In the listing below, a line holding "This screenshot has height=640, width=960." and a line holding "This screenshot has width=1010, height=682." mark the range. Retype both exactly, with all lines between them.

Records for processing
○ ○ ○ ○ ○

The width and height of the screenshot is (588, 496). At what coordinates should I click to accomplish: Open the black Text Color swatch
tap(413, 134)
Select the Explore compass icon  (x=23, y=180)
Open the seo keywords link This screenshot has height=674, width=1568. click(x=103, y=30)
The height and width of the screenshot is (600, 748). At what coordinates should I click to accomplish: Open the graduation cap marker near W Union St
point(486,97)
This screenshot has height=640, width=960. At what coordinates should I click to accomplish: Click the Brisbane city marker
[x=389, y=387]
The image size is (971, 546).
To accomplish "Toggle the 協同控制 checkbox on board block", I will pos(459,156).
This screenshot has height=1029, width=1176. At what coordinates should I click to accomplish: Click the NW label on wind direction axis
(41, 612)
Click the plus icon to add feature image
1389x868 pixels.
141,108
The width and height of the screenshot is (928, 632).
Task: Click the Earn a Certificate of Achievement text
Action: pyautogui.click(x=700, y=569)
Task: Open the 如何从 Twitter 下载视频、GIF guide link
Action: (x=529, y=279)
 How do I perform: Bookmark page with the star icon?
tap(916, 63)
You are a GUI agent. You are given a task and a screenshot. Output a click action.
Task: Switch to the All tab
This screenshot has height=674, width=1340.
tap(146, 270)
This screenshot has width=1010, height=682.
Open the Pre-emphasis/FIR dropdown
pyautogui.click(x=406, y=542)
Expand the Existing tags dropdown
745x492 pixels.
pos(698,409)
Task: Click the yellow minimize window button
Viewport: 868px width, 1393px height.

○ ○ ○ ○ ○

Result of the task
This screenshot has height=640, width=960. At what coordinates should I click to accomplish: Click the Brisbane city marker
[x=389, y=387]
The image size is (971, 546).
To accomplish "Toggle the 協同控制 checkbox on board block", I will pos(459,156).
This screenshot has height=1029, width=1176. At what coordinates should I click to accomplish: Click the NW label on wind direction axis
(41, 612)
Click the plus icon to add feature image
1389x868 pixels.
141,108
The width and height of the screenshot is (928, 632).
Task: Click the Earn a Certificate of Achievement text
Action: pyautogui.click(x=700, y=569)
Task: Open the 如何从 Twitter 下载视频、GIF guide link
Action: (x=529, y=279)
 How do I perform: Bookmark page with the star icon?
tap(916, 63)
You are a GUI agent. You are given a task and a screenshot. Output a click action.
Task: Switch to the All tab
This screenshot has height=674, width=1340.
tap(146, 270)
This screenshot has width=1010, height=682.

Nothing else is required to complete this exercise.